Apa saja yang sudah dan akan dilakukan perusahaan untuk pembangunan masyarakat dan lingkungan sekitar?
Kami sudah melaksanakan training-training seperti pemanfaatan eceng gondok sebagai potensi sumberdaya alam sekitar. Selain itu membangun sekolah-sekolah SD dan SMP. Menyalurkan guru bantu ke sekolah-sekolah sekitar. Membangun jalan. Menyuplai listrik dan air.
Apa perusahaan bermitra dengan masyarakat untuk pencegahan kebakaran hutan dan lahan (karhutla)?
Ya. Sejak 2016 yang lalu, kami sudah bermitra dengan 2 desa terdekat yaitu Desa Terawan dan Desa Lanpasa. Di sana kami melakukan sosialisasi, pemasangan spanduk, pelatihan bersama dan juga koordinasi. Mulai dari tingkat desa hingga kecamatan dan kabupaten. Di tiap desa, kami membentuk tim karhutla atau tim pemadam.
Khusus untuk Desa Terawan, kami memberikan peralatan berupa tanki Tossa pada 2018 dan mesin alkon/Robin Set pada 2016.
Target dari kemitraannya seperti apa?
Targetnya, terbentuk masyarakat peduli api atau masyarakat siaga api. Yang dibentuk oleh kepala desa dan dikeluarkan surat keputusan oleh kepala desa setempat secara resmi.
Apa mitra itu “diikat” dalam bentuk nota kesepahaman (Memorantum of understanding/MoU) untuk tidak membakar hutan dan lahan?

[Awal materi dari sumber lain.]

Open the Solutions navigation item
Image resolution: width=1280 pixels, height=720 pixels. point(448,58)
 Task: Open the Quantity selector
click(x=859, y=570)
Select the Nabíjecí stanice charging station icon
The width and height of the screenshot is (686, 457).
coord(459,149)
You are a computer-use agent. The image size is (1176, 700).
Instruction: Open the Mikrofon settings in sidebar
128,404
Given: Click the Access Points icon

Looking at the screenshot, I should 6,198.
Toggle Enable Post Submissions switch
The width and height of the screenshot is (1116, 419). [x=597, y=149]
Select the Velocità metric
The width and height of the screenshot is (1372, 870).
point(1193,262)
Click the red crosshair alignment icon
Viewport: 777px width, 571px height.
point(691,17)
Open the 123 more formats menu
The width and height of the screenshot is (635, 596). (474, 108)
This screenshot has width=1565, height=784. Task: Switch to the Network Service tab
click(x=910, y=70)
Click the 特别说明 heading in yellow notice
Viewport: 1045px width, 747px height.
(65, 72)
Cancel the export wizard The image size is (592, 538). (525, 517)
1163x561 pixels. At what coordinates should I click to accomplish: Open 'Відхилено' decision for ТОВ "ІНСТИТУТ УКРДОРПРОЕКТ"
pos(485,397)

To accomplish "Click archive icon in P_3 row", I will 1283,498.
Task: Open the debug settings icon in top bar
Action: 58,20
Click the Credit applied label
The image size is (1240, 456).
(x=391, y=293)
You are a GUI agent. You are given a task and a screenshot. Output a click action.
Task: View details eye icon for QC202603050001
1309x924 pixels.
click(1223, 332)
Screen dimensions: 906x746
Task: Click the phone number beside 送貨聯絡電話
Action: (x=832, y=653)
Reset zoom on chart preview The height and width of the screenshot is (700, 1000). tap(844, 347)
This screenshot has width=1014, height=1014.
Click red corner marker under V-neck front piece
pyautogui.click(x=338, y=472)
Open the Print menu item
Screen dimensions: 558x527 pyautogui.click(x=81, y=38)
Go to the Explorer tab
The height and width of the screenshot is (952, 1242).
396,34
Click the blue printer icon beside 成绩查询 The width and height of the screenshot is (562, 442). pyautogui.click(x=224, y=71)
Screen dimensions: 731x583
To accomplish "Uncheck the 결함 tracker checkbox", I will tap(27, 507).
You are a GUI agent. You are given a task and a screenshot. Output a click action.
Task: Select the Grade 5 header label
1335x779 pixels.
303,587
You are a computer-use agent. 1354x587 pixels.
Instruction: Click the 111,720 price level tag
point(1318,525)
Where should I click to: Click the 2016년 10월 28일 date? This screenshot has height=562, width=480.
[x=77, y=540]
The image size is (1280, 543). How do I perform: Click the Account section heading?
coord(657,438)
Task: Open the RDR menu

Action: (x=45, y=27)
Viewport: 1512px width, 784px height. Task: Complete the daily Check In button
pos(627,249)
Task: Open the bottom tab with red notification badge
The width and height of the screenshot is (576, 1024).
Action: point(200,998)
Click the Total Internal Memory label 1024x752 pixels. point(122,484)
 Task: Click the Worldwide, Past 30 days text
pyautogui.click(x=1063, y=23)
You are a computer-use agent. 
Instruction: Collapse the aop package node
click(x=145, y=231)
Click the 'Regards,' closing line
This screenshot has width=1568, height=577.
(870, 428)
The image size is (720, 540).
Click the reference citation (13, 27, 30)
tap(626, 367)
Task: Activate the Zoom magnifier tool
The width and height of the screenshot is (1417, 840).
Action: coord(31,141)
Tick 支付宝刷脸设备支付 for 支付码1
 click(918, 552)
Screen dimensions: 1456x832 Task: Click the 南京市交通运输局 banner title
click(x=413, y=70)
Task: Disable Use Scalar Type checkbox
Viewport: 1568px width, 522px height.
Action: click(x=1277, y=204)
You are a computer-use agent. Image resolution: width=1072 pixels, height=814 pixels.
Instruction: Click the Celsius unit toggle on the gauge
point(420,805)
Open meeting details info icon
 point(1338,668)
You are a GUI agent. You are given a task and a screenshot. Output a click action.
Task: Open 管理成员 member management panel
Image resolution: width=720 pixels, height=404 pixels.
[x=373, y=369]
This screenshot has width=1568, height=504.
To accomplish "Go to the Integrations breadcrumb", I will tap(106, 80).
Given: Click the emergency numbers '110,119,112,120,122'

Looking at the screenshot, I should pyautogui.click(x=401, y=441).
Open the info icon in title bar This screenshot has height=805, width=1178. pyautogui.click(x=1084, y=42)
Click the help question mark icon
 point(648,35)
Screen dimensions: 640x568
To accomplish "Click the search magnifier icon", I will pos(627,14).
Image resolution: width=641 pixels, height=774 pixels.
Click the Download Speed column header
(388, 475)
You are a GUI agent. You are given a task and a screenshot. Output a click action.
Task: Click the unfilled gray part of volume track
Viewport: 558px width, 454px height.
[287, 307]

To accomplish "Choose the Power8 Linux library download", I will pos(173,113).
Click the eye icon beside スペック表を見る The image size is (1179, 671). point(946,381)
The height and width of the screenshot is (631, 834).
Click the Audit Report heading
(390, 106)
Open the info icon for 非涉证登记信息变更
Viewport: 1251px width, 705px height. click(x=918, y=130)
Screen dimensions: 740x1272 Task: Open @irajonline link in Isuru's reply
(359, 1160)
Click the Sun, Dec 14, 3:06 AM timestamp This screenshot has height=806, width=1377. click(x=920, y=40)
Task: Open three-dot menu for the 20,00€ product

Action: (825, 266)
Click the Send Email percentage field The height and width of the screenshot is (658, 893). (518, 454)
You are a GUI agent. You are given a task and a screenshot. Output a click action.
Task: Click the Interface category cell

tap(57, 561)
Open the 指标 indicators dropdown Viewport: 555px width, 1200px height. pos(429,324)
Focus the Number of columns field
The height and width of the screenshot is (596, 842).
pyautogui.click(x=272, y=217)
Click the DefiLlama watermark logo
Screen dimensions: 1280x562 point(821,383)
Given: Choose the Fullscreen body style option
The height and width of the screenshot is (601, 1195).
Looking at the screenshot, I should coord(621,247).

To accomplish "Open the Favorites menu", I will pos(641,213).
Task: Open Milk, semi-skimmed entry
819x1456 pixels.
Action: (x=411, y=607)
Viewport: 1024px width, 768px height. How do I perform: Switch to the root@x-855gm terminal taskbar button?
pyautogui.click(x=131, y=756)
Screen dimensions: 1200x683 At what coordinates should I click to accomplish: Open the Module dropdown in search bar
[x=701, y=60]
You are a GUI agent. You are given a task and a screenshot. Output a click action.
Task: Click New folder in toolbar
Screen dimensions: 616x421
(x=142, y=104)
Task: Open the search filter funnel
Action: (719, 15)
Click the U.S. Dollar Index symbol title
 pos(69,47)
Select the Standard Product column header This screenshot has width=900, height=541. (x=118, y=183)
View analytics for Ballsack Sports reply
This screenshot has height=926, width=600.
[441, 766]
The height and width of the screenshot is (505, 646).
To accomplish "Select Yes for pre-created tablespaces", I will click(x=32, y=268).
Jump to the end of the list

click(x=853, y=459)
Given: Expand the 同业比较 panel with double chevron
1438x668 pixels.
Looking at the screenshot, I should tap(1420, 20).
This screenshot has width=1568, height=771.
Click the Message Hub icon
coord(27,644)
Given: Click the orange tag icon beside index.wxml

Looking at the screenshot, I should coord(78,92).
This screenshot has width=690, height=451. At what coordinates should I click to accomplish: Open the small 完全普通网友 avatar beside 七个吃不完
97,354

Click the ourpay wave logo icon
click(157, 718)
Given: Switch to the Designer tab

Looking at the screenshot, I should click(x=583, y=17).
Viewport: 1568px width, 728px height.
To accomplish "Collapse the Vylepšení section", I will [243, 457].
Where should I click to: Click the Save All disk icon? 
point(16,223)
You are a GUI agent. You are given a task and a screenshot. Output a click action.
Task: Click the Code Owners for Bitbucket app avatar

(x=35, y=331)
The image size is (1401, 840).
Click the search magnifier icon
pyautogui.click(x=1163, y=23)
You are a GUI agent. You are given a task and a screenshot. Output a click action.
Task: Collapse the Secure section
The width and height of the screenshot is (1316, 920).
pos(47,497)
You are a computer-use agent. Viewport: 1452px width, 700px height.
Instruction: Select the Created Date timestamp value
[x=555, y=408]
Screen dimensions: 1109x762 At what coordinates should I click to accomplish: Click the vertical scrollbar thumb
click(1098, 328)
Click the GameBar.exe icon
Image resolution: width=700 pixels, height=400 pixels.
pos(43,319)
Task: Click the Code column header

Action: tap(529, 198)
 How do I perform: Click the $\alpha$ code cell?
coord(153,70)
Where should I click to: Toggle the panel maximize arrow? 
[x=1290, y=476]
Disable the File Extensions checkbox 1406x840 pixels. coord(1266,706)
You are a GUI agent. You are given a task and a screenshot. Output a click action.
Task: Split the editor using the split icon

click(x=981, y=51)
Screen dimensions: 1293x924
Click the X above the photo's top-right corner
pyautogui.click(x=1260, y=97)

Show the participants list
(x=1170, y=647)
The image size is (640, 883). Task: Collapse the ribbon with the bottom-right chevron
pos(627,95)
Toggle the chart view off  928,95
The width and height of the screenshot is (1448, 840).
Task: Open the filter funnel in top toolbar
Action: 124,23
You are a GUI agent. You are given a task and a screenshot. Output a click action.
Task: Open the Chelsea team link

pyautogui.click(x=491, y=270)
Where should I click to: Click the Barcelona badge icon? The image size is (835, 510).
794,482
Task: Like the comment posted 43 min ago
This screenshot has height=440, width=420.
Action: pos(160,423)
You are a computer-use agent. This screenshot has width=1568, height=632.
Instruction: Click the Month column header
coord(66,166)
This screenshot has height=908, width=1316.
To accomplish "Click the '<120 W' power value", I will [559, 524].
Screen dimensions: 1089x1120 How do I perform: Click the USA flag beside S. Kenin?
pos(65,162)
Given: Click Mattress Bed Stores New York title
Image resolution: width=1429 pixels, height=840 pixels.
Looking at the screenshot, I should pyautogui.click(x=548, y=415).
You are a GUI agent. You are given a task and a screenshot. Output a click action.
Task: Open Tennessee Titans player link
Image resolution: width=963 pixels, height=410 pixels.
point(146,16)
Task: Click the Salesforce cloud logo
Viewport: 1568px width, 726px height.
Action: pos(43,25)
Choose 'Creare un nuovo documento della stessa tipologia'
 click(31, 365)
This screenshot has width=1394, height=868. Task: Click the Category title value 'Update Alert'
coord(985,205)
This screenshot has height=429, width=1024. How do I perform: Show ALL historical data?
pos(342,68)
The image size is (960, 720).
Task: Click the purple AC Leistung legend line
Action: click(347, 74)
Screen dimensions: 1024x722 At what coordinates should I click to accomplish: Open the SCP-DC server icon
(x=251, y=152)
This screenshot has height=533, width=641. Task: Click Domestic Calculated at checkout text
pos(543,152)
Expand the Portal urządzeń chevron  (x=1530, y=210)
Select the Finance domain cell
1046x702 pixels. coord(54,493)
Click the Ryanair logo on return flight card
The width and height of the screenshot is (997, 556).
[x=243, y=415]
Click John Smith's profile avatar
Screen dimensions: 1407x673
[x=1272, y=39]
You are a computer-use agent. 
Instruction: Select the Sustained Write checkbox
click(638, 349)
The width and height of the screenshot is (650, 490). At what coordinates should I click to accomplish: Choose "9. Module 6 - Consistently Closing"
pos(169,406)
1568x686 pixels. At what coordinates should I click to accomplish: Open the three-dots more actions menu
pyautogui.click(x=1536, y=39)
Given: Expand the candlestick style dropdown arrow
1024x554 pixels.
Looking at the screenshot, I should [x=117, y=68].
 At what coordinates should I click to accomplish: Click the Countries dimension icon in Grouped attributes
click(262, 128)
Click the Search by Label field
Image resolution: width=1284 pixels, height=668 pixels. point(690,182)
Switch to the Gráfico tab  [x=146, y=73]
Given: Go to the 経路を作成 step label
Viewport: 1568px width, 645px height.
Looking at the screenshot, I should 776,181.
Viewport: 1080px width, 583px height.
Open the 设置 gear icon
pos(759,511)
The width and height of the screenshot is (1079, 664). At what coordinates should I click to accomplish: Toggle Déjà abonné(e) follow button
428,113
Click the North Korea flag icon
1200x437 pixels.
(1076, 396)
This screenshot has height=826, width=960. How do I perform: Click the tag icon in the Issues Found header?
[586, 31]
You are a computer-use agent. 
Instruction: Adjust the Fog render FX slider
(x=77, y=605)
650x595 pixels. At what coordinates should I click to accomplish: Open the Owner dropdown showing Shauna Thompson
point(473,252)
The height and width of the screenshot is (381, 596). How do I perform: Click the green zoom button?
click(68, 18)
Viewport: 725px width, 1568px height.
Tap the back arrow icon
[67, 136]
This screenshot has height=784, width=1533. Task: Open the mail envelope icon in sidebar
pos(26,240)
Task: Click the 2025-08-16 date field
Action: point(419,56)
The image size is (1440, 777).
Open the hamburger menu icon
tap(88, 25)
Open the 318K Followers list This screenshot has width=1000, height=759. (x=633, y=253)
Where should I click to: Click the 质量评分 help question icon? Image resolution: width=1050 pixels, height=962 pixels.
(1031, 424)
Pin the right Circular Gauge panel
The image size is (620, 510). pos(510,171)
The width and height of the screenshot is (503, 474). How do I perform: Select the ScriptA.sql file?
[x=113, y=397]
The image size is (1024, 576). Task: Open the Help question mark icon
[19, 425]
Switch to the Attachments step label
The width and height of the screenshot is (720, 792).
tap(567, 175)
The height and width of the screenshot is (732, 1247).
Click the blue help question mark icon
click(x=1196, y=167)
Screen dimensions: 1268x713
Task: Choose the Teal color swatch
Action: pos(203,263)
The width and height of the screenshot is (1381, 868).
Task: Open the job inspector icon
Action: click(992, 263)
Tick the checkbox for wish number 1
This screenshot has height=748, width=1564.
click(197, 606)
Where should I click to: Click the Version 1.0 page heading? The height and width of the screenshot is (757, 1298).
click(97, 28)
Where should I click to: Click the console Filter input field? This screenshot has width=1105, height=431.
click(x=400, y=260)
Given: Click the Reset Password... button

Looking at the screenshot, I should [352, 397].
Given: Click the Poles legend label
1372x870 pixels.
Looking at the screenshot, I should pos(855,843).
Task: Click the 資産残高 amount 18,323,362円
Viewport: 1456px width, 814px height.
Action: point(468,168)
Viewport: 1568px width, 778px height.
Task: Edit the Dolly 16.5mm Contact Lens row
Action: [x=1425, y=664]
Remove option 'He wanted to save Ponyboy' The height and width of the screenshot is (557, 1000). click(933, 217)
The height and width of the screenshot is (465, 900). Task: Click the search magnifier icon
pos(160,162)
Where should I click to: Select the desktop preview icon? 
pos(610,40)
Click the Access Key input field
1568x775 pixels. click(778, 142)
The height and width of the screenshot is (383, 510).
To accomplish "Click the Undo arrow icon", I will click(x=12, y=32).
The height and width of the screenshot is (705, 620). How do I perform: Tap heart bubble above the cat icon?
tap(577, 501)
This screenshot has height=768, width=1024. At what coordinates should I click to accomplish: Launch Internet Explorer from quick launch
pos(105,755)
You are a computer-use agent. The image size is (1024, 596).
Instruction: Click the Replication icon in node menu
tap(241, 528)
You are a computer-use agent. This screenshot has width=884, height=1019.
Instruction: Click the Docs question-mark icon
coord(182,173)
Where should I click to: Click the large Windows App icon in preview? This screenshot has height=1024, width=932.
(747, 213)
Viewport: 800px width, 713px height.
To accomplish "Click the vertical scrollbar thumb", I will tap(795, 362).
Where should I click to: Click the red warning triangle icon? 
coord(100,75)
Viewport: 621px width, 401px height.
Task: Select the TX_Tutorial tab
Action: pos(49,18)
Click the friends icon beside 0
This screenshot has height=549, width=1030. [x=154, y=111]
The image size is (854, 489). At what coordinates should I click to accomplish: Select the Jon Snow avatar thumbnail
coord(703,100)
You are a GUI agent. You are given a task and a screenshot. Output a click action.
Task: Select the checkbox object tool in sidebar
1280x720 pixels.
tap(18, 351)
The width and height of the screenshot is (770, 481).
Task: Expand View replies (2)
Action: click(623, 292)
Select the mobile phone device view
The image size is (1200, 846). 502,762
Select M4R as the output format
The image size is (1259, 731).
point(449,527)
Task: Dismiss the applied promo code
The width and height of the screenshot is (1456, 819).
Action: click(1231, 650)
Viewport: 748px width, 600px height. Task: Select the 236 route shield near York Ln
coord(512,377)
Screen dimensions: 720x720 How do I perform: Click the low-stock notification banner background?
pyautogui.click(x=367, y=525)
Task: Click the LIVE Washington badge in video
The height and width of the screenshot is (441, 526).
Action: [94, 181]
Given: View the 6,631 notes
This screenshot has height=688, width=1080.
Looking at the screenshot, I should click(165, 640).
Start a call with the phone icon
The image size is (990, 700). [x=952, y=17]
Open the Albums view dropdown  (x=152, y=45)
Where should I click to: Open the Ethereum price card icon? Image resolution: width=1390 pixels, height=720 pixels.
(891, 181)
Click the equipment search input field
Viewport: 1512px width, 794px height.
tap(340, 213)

Tidak ada MOU. Namun sudah menjadi prosedur desa untuk segera melaporkan setiap kejadian kebakaran ke seluruh jajaran pemerintahan dan kepolisian sampai ke tingkat kabupaten.
Apa setelahnya ada perubahan perilaku? Atau stagnan..
Perubahan perilaku ada. Tapi masih perlu diperbanyak, karena masih ada masyarakat yang memegang tradisi membuka lahan dengan membakar.
Sulit ya mengedukasi masyarakat untuk tidak membakar hutan dan lahan? Mengingat, membuka hutan dan lahan dengan membakar lebih praktis dan ekonomis.
Memang sulit untuk merubah tradisi mereka membakar hutan. Selain memang itu cara yang paling ekonomis, mereka juga tidak mampu jika harus mendatangkan alat berat untuk membuka lahan.
Sesuai peraturan, perusahaan harus memadamkan api jika terjadi kebakaran di lahan konsesinya. Goodhope patuh?
Tentu saja. Kami terjun langsung setiap ada api di area kami sendiri mau pun di lahan kampung di sekeliling area kami. Bahkan, tim pemadam kami siap siaga 24 jam di setiap estate.